Рассвет

       Еще рано. Свет потихоньку проникает через пришторенное с вечера окно – сзади, над головой, мягко и нерешительно, словно робко пробуя пространство, и постепенно заполняет комнату, но не успевает пока вытеснить до конца из пустых углов и грузного подножья шкафа бледные остатки съежившихся ночных теней. Глаза, натренированные ежедневным пробуждением в широком утреннем диапазоне, безошибочно определяют время: спозаранку – нет и семи.

       Поднимаешься с кровати, упираясь локтем в пружинящую упругость матраса. Оборачиваешься: через широкий просвет между шторами, вяло колыхаемый случайными струйками ветерка, просачивающегося в открытую форточку, видна свежая глубокая голубизна летнего неба. Повсюду белые, с виду рыхлые, а на самом деле плотно налитые, затвердевшие, выпуклые массы чистейших белых облаков с едва намеченными плавными полудугами по границам отдельных выпуклых клубов воздушного пара, поджатых или, вернее, сплюснутых снизу, точно распластавшихся на огромном прозрачном стекле, покрывающем сверху кудлатую зелень земли. Их много, неподвижных, величавых, торжественно бесстрастных, загромоздивших почти весь небосвод, а тотчас под ними, по контуру еще нерезкого, затененного горизонта, проступая теплыми пятнами из общего слитного слоя пока не освещенной, темной, сплошной неразличимо-неподвижной листвы, – радостные розовые островки, вытянутые в длину, узкие, ровные, параллельные нижнему плоскому краю облаков. Это светлые, местами сероватые, а по больше части белесоватые многоэтажные прямоугольники жилых домов, отразившие своими стенами с крошечными чернеющими рядами точечек многооконий первые скользящие по ним огненно-красные лучи восходящего солнца. Оно пока что теснится где-то там, на другой стороне квартиры, в противоположном направлении от моего окна, но я вижу и чувствую этот равномерный, полный, крепкий небесный диск, как он быстро поднимается вверх над крышами и неуклонно движется в высоту расступающегося вокруг него всё такого же спокойного, прозрачно-голубого, чистого и безмятежного неба с окрыленной облачной армадой, абсолютно невозмутимой и равнодушной ко всему низменному и приземленному. Да, все эти облака на просторе точно такие же, как их часть, видимая в моем окне, – пышно выпуклые сверху и сильно приплюснутые снизу незаметной, но явственно ощутимой гранью воздушных слоев над разнежившейся землей.
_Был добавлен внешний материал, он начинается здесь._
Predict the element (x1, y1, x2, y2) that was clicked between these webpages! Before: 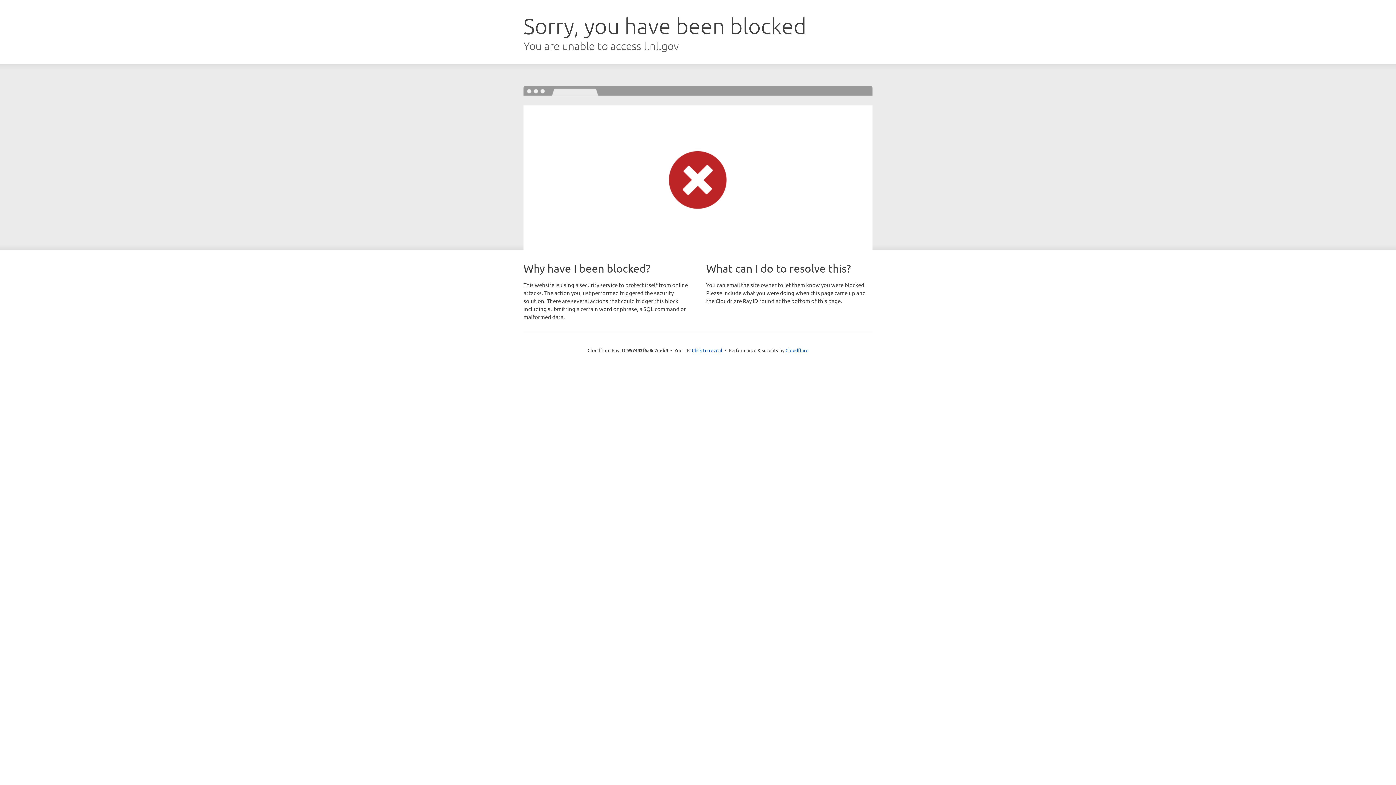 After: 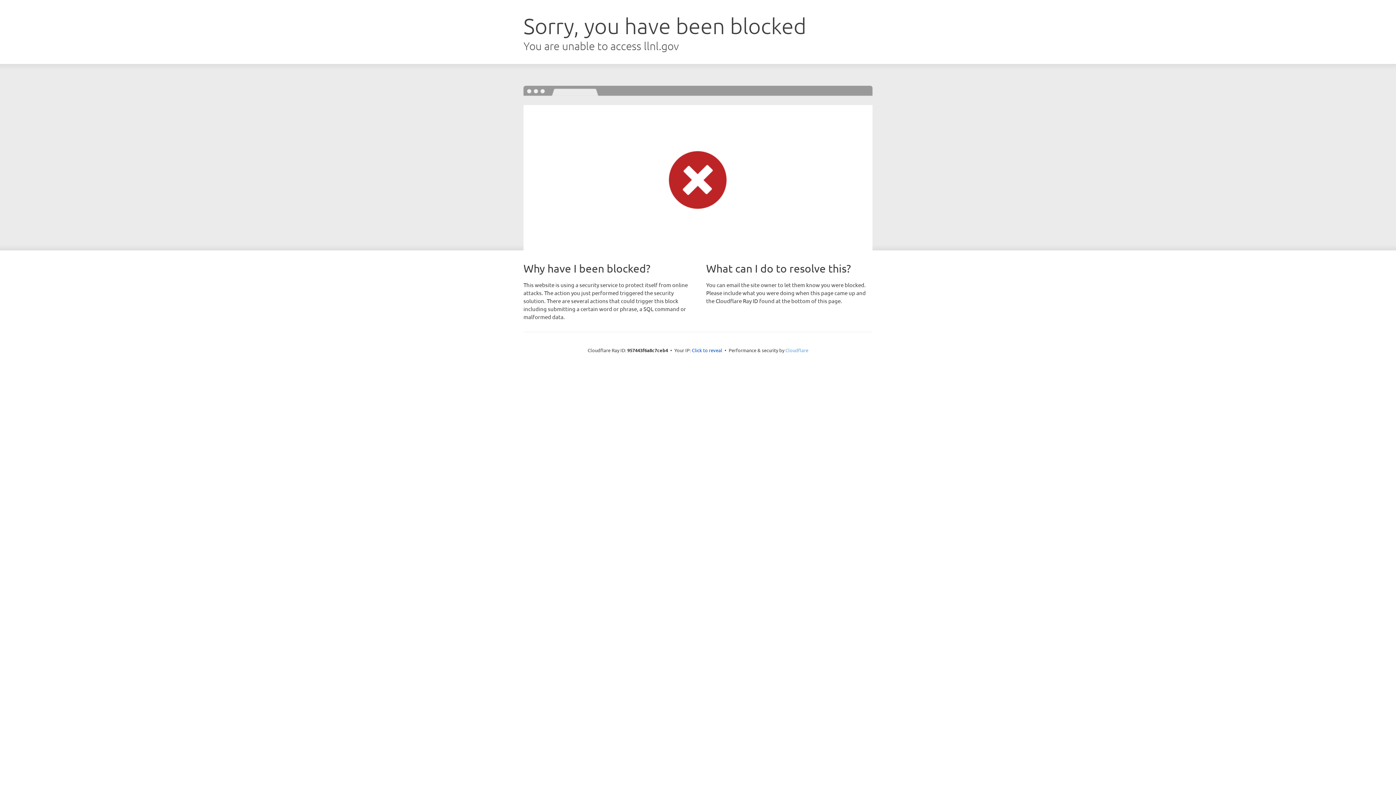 Action: label: Cloudflare bbox: (785, 347, 808, 353)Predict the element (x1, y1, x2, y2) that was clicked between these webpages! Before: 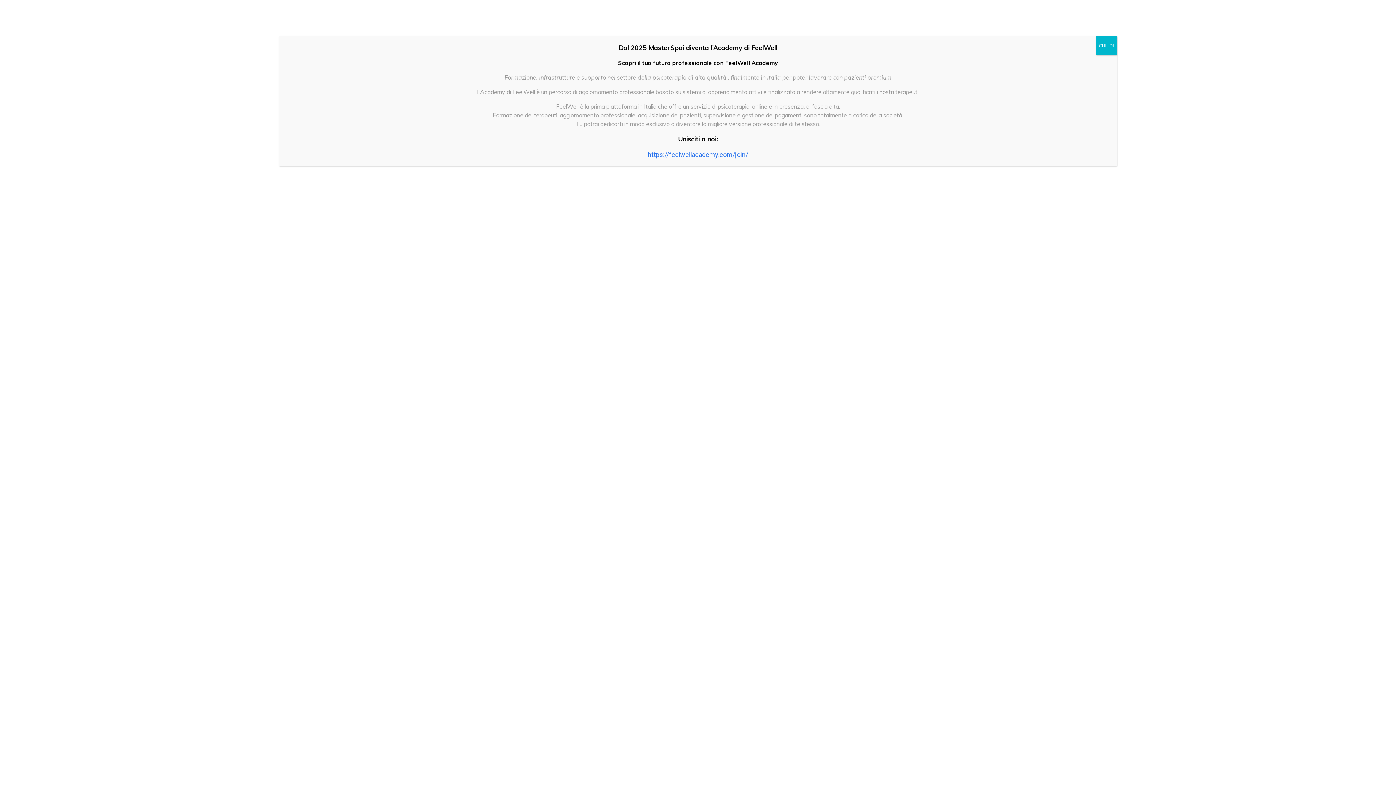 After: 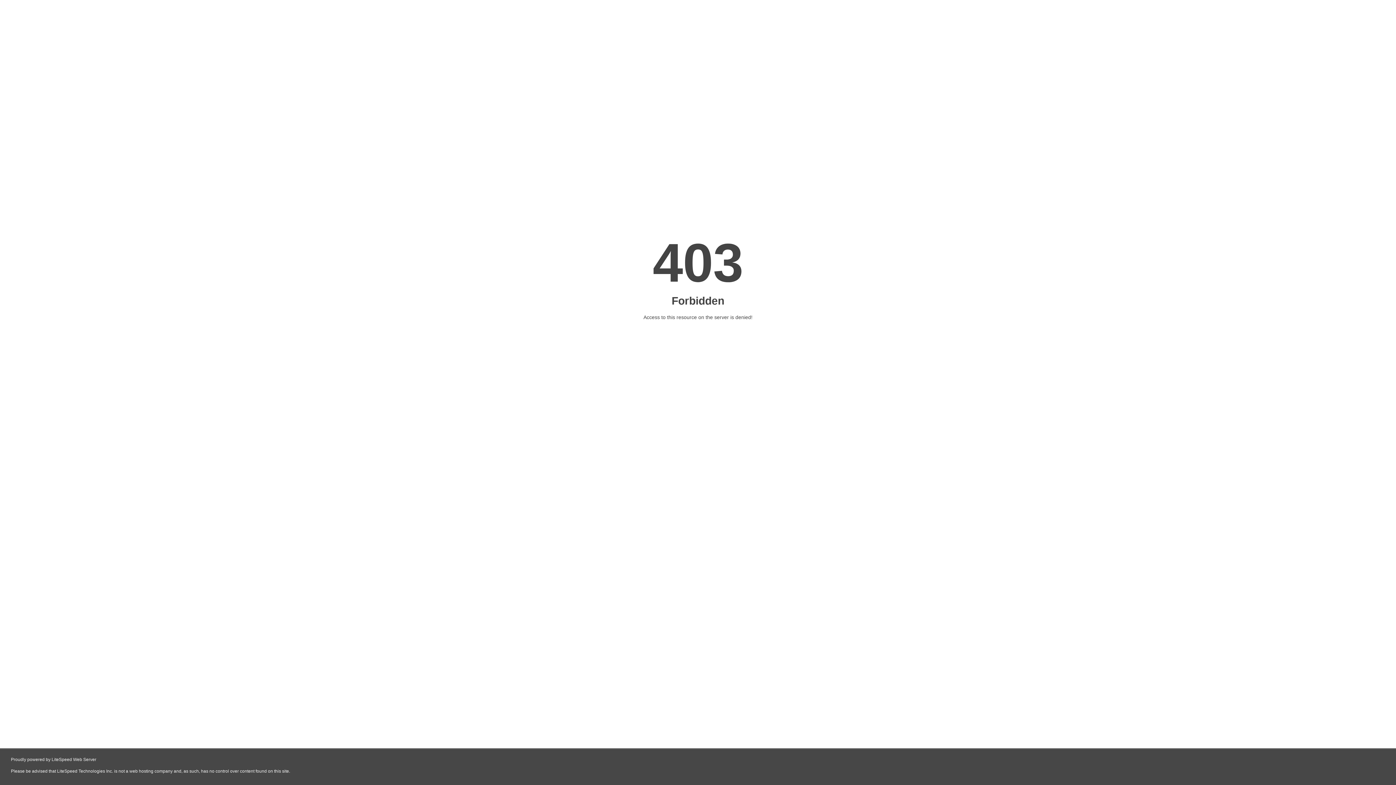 Action: label: https://feelwellacademy.com/join/ bbox: (648, 151, 748, 158)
       Как хорош ранний час своим совершенным покоем и полным отсутствием привычного дневного шума! Везде господствует ничем ненарушимая тишина; медленно тянутся ее последние таинственные минуты перед близящимся началом неизбежного пробуждения города, его оглушенности транспортным гулом, строительным грохотом и крикливой людской суетой, лихорадочным движением толпы, массовой нервной спешкой, а куда и зачем? Никто над этим не задумывается, действуя с автоматической напористостью и внешней устремленностью. Всё это так скоро наступит, но ты успел еще застать почти ускользнувшие, завершающиеся мгновения самого раннего и самого лучшего этапа начинающегося утра – зыбкий рубеж его торопливого перехода в яркое, светлое, бодрое и легкое, залитое только-только разгорающимися и еще не свысока падающими лучами, всем шершавым фронтом вбираемыми наждаком асфальта, –  преддверие дня. Ты уловил последний прощальный аккорд одинокого рассвета, целиком растворяющегося в солнечной ауре летней световой мощи, ты стал благодарным и восхищенным свидетелем его всегда нового и неизменно свежего поэтического преображения, удивительного появления из ночного небытия зримых примет многогранного городского пейзажа – уже не затерянного бесследно где-то во мраке, еще не заурядного и примелькавшегося в дневном пыльном мареве и, конечно, пребывающего пока в счастливом и благодатном далеке от страдальчески пронзительных, смятенных и острых бликов вечернего заката.

       Да, рассвет – поистине неповторимый и неуловимый короткий момент подвижности и текучести, возрождения и осуществления; это заветный миг творческой полноты интуитивных сил, дающих свободное и уверенное обещание реальной исполнимости жизненных планов, чудесного воплощения литературных замыслов, щедрого обретения подлинной гармоничности бытия, и надо лишь успеть запечатлеть это первыми попавшимися, сбивчивыми и неточными словами – пусть даже так! – зато отныне и навсегда, искренне и достоверно, непреложно и незабываемо.